Possibly adding another pc. As you can see. That is a whole lot of dl each month. The gaming consoles alone are played a whole lot on line. I have Charter cable and so far so good with no caps. But, people are wanting to go faster and faster with internet speeds. Now this is the cost. Caps. I could see it coming a 100 miles away as speeds increase. For a whole lot of people out there like me. It is going to suck. Because this much dl. The ISP would probably assume I am dl illegal content. When that is just not the case. If these caps happen with all major broadband isp's. They need to provide software for you can watch your usage.


----------



## rahlquist (Jul 24, 2007)

Here are the new caps exposed by their FAQ.. Remember this is in testing now so may be a godo time to kick AT&T in the shin.
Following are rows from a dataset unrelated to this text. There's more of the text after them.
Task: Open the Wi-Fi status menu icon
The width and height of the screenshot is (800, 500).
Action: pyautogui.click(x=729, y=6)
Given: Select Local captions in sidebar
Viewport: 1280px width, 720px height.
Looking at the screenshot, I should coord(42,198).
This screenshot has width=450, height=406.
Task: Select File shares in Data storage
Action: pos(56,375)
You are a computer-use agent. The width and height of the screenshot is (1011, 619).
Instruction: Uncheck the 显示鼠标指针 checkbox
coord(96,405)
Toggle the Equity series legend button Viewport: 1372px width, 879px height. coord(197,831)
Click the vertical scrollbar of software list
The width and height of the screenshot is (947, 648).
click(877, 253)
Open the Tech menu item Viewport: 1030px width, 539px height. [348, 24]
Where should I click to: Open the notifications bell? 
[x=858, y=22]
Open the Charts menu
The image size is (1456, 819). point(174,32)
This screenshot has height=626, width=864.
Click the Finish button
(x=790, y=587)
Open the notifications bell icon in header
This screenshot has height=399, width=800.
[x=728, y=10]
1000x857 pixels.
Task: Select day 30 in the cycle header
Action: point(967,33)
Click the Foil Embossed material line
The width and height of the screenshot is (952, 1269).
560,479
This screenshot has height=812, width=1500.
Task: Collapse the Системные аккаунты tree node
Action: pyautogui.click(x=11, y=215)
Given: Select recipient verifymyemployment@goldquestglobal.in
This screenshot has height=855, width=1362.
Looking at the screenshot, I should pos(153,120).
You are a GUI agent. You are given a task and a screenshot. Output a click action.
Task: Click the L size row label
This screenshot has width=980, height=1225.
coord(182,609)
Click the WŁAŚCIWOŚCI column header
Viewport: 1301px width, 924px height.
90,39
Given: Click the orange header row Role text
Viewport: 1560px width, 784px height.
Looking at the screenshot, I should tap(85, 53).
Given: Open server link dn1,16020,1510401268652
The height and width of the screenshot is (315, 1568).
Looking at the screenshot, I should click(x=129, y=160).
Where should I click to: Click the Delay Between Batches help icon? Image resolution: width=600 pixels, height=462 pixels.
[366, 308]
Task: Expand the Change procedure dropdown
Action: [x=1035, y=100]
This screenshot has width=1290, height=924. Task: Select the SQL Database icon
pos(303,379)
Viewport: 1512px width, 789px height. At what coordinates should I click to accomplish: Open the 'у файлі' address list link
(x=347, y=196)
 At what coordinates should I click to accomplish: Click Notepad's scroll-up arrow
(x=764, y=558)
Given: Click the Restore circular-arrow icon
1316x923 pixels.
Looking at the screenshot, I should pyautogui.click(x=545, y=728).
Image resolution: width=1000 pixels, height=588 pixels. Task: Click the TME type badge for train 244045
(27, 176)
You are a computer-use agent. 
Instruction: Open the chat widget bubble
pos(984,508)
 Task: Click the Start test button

AT&T Basic (DSL only) Up-to 768 Kbps 20 GB per month
AT&T Express Up-to 1.5 Mbps 40 GB per month
AT&T Pro Up-to 3.0 Mbps 60 GB per month
AT&T Elite Up-to 6.0 Mbps 80 GB per month
AT&T Max (U-verse only) Up-to 10.0 Mbps 150 GB per month

Source: http://www.dslreports.com/shownews/More-Specifics-On-ATTs-Cap-Plans-98907

So considering I run proably 60 Gig s a month or so as it is, that will leave me with 20 Gig so I will be able to get maybe 4 HD movies.

Grand!

The only way these caps will get stopped in their tracks is if big business gets behind us.


----------



## LarryFlowers (Sep 22, 2006)

rahlquist said:


> Here are the new caps exposed by their FAQ.. Remember this is in testing now so may be a godo time to kick AT&T in the shin.
> 
> AT&T Basic (DSL only) Up-to 768 Kbps 20 GB per month
> AT&T Express Up-to 1.5 Mbps 40 GB per month
> ...


You have just supplied the basis for the lawsuit...
"AT&T Max (U-verse only) Up-to 10.0 Mbps 150 GB per month"
If AT&T restricts (caps) based on having their U-verse, I smell a big fat lawsuit coming...


----------



## rahlquist (Jul 24, 2007)

LarryFlowers said:


> You have just supplied the basis for the lawsuit...
> "AT&T Max (U-verse only) Up-to 10.0 Mbps 150 GB per month"
> If AT&T restricts (caps) based on having their U-verse, I smell a big fat lawsuit coming...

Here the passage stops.